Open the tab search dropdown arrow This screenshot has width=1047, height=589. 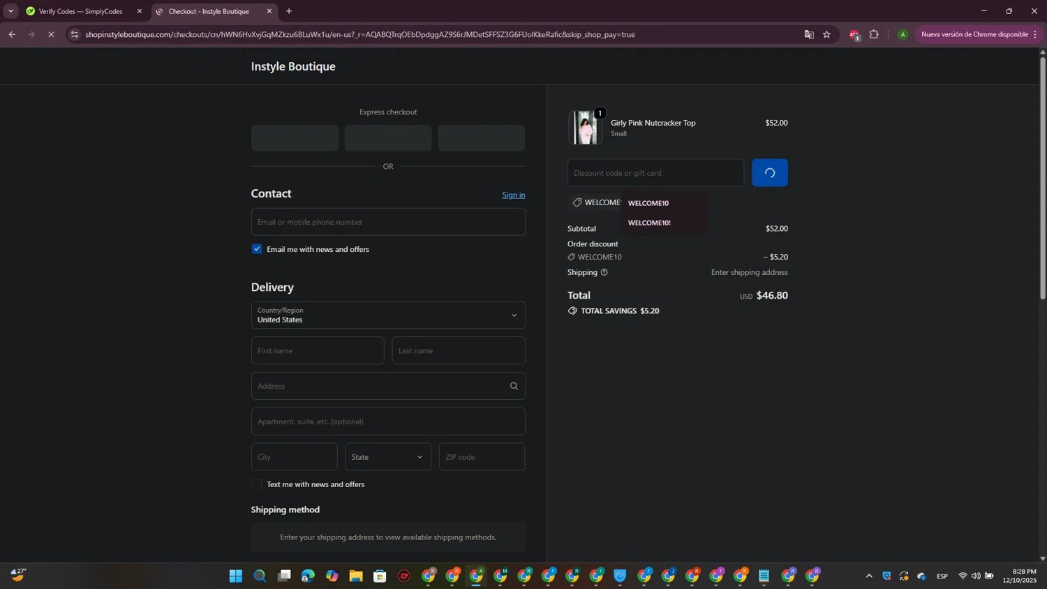point(10,11)
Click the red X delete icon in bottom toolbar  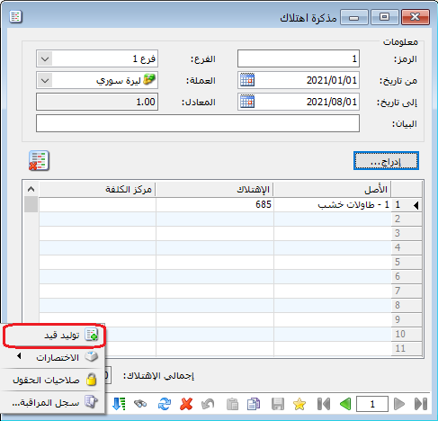tap(186, 404)
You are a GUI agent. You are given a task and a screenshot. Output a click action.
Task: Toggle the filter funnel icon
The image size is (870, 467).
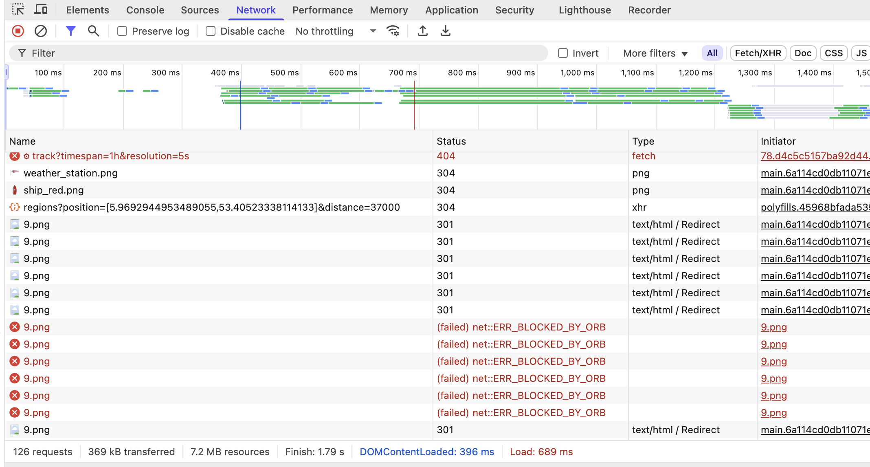[x=70, y=31]
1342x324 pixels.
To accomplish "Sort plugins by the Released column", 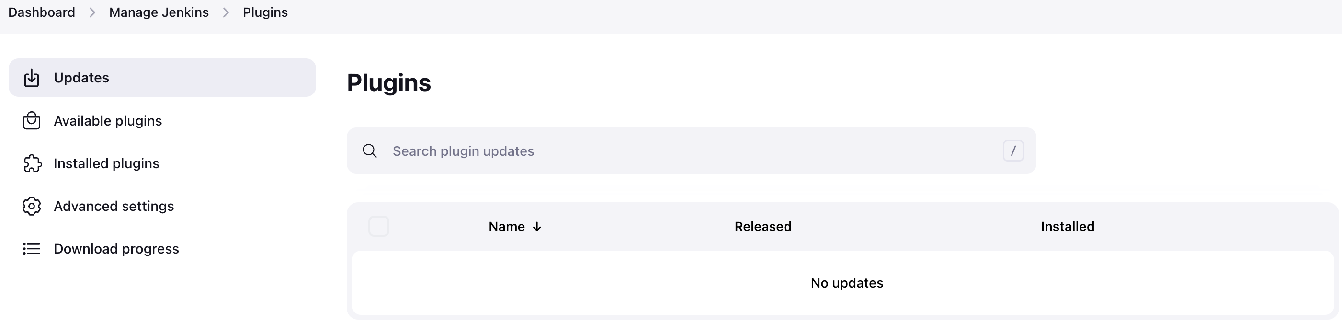I will [x=763, y=226].
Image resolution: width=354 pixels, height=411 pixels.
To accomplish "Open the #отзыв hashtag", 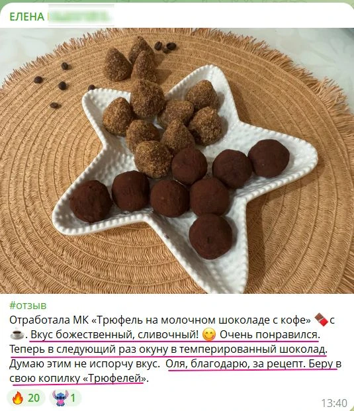I will click(x=28, y=306).
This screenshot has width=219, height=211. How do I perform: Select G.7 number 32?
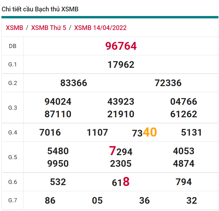192,201
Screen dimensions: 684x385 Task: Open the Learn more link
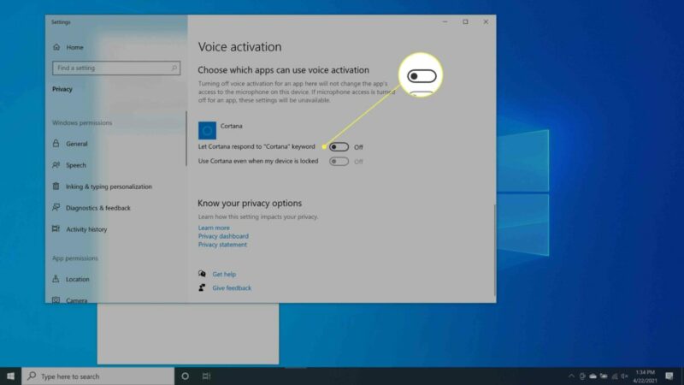pos(214,228)
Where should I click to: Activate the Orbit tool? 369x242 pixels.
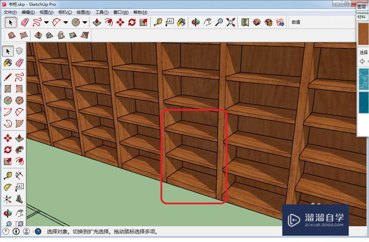[x=196, y=22]
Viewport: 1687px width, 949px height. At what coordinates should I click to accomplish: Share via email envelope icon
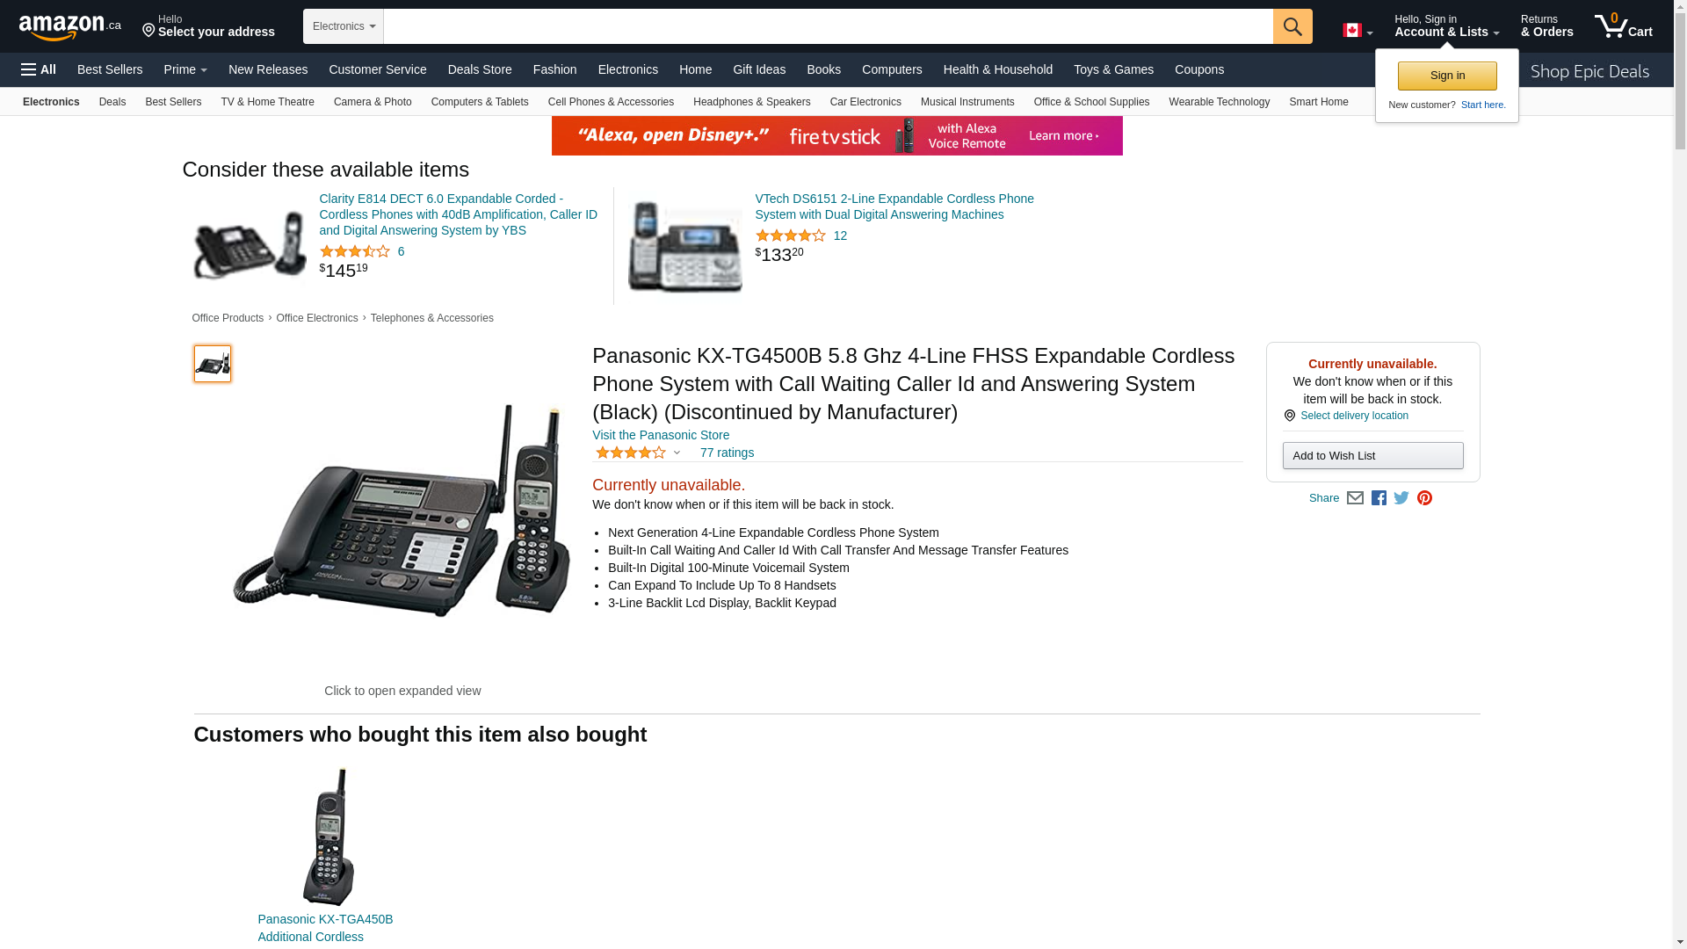click(1355, 498)
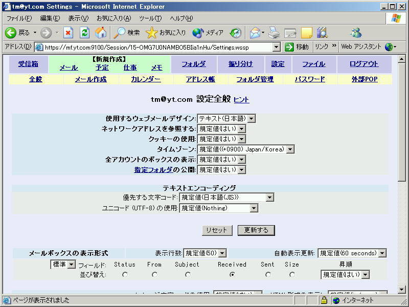This screenshot has width=409, height=307.
Task: Click the Print icon in toolbar
Action: pos(274,32)
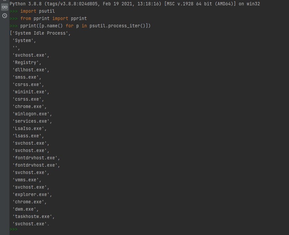Click the 'System Idle Process' output entry
This screenshot has height=235, width=289.
[x=41, y=33]
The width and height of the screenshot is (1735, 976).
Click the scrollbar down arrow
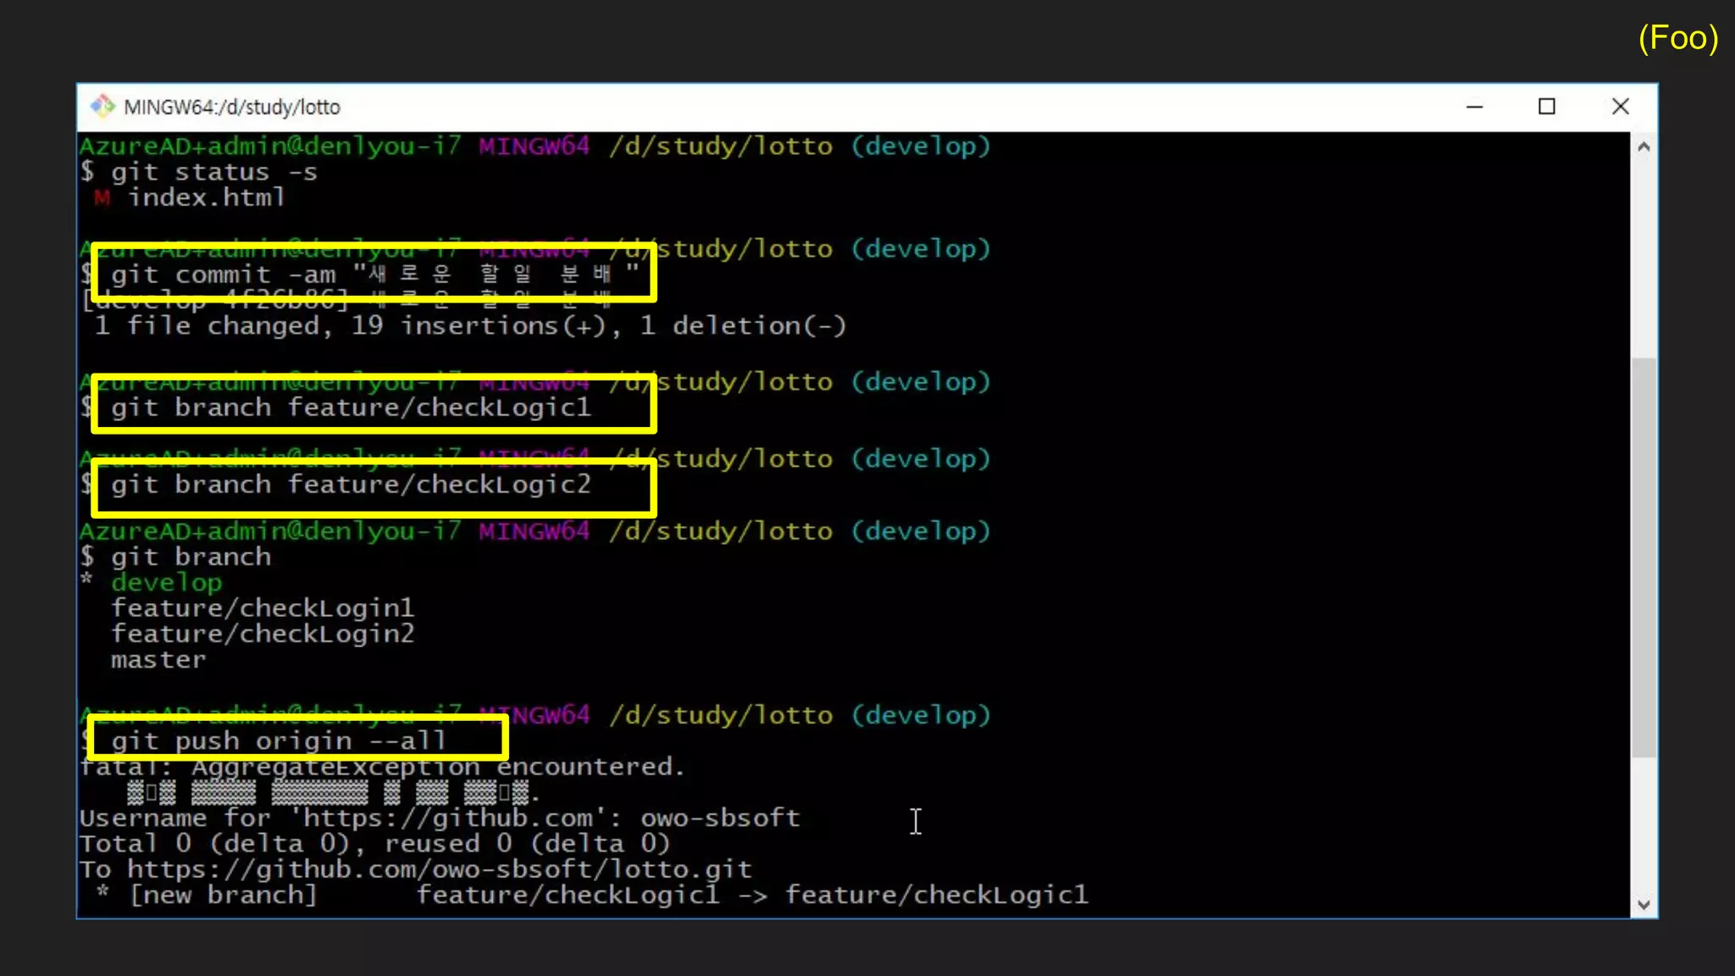click(1644, 904)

========================================================================

Can you reproduce everything from the line containing "Screen dimensions: 684x385" down to the end of the records, word for word, leaving out the pictures?

Screen dimensions: 684x385 Task: Open the Learn more link
pos(214,228)
Where should I click to: Activate the Orbit tool? 369x242 pixels.
[x=196, y=22]
Viewport: 1687px width, 949px height. At what coordinates should I click to accomplish: Share via email envelope icon
click(1355, 498)
This screenshot has width=409, height=307.
Task: Click the Print icon in toolbar
Action: pos(274,32)
Click the 'System Idle Process' output entry
This screenshot has height=235, width=289.
[x=41, y=33]
The width and height of the screenshot is (1735, 976).
Click the scrollbar down arrow
click(1644, 904)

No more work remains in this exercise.